Dès le début de notre séjour, on remarque que l’un de nos collègues, David (1), est légèrement avare. Il refuse de participer aux dépenses communes de manière équitable. Il trouve toujours des excuses pour ne pas payer sa part, prétendant qu’il n’a pas consommé autant que les autres au restaurant, qu’il ne prend pas de petit-déjeuner, ne boit pas de soda, ou bien qu’il est déjà trop dépensier ou doit économiser pour d’autres projets. Son attitude crée rapidement une tension palpable au sein du groupe. Les autres sont indignés par le comportement de David, qui semble profiter des avantages de nos vacances sans contribuer financièrement. D’autant plus que nous savons tous qu’il a le salaire le plus élevé d’entre nous.

La situation se détériore encore plus lorsque nous décidons de participer à des activités payantes, comme une excursion en bateau. Malgré de longues négociations, David refuse catégoriquement de participer financièrement à cette activité, prétextant que cela coûte trop cher et qu’il n’est pas intéressé. La frustration contre lui monte encore d’un cran, l’ambiance conviviale que nous espérions était devenue tendue et inconfortable. Personne n’ose confronter David, personne n’ose lui dire qu’il est radin.

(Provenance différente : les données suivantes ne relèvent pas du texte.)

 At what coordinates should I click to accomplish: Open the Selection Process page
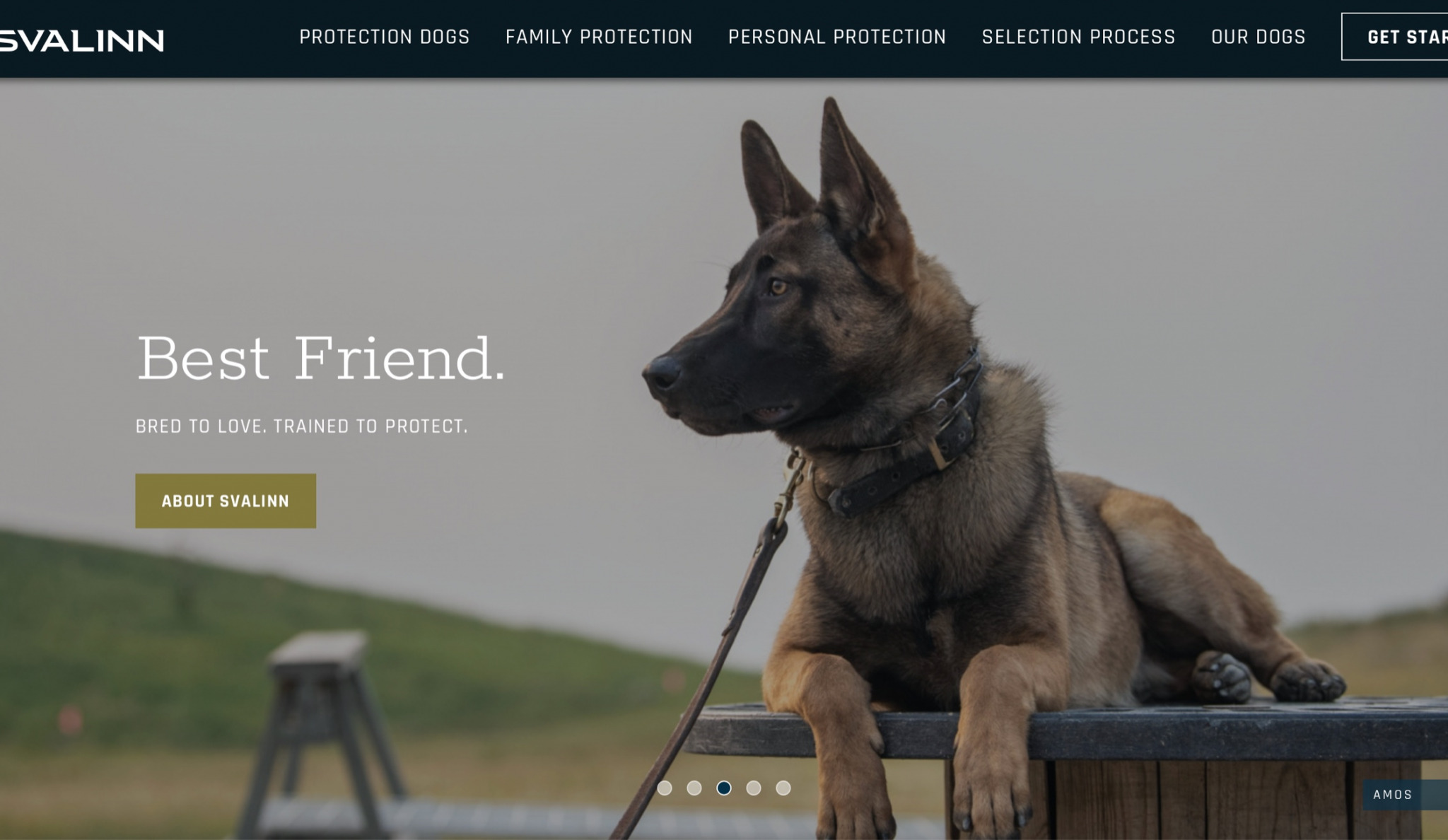coord(1078,37)
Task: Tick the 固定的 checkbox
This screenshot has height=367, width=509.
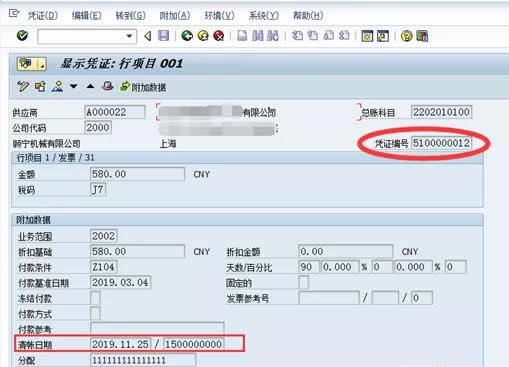Action: tap(304, 282)
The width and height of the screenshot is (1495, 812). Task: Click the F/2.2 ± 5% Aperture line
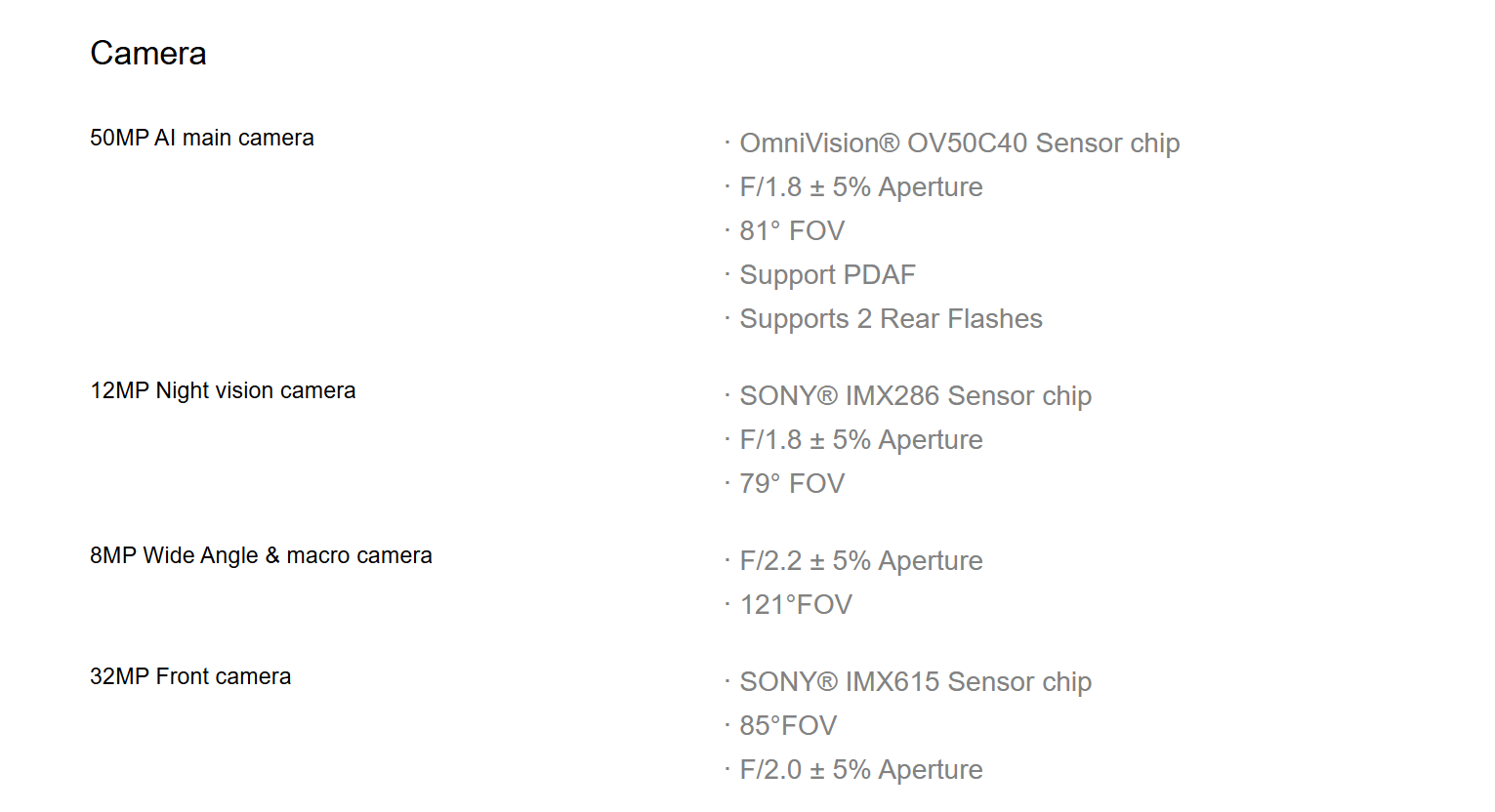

On a peur de vexer, de blesser, et de détériorer ensuite la relation de travail.

Je décide finalement de confronter David sur son rapport à l’argent, un soir lors d’une discussion privée entre nous deux. Je reprends ma casquette de manager et j’utilise la communication non-violente pour lui expliquer ce qu’il fait ressentir aux autres en refusant de partager les dépenses équitablement. Il comprend, s’excuse et accepte de payer sa part.

À notre retour de vacances on n’en a plus jamais reparlé, mais on n’est plus jamais reparti en vacances avec lui non plus. Normal, puisque sa présence a complètement sapé la dynamique du groupe.

Cette expérience a été une leçon, ça m’a rappelé que la générosité est une valeur essentielle pour moi, que ce soit dans le choix de mes amis, ou de mes collègues. Ça m’a beaucoup touché de voir à quel point on peut réussir à gommer nos pires défauts dans le cadre du travail et se découvrir sous un autre jour une fois la porte du bureau passée. Les valeurs de mon collègue ont mis en évidence une fragilité dans nos relations : face à son comportement, on était incapables de réagir et avions des difficultés à communiquer. C’est seulement en réutilisant certaines méthodes de résolution des conflits que l’on emploie au travail que l’on a réussi à débloquer la situation.

« Ça a été un moment très traumatisant pour tous ceux qui étaient présents »

Ethan (1), 37 ans, Agent immobilier

Je me souviens encore de cette expérience de vacances comme si c’était hier, alors que c’était il y a cinq ans déjà ! Je travaillais à l’époque dans une petite agence et nous sortions tout juste d’une période de travail très intense. Mes collègues et moi avons donc décidé d’organiser un petit séjour afin de se détendre un peu. Il faut savoir que nous nous connaissons depuis plusieurs années, que l’on se fréquente régulièrement et que nous nous considérions comme “amis” en dehors du travail.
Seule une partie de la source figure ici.